Mais ce texte est-il l’instrument d’une guerre Europe vs États-Unis ?
J.F. : Non. C’est une vision biaisée des choses, certainement issue des actions de lobbying conduites par ceux qui ont quelque chose à perdre avec le DMA… J’en veux pour preuve le fait que les États-Unis viennent tout juste de mettre Lina Khan à la tête de la Federal Trade Commission (FTC), le gendarme américain de la concurrence, avec pour mission d’adapter les textes en vigueur à la réalité du numérique. C’est exactement l’objet du DMA, ce qui prouve qu’il n’y a absolument aucun enjeu territorial, comme certains voudraient le faire croire.
Il est pourtant question de surveiller davantage les rachats de start-up par les groupes américains…
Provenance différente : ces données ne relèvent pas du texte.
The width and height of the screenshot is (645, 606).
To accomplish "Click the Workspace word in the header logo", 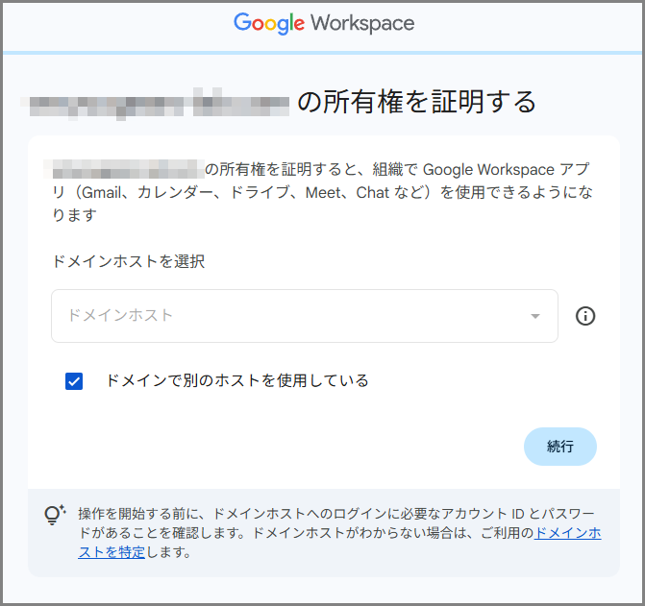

J.F. : Absolument, mais là aussi dans un souci d’adapter les pratiques aux réalités du numérique. Ces dernières années, de nombreux rachats ont été menés sans qu’il n'y ait aucune enquête, car ils ne dépassaient souvent pas les seuils de contrôle en chiffre d’affaires nationaux et européens de la cible d’acquisition. Or, on sait bien que développer une technologie innovante disruptive peut ne pas générer de revenus dans un premier temps, et c’est ainsi que nombre de transactions sont passées sous le radar des autorités nationales ou européenne. C’est pour corriger cet état de fait que le DMA prévoit de notifier chaque projet d’acquisition par un gatekeeper. L’information systématique relève donc de la modernisation du dispositif en vigueur. Et, au final, le DMA permettra de faire émerger de nouveaux champions européens du numérique.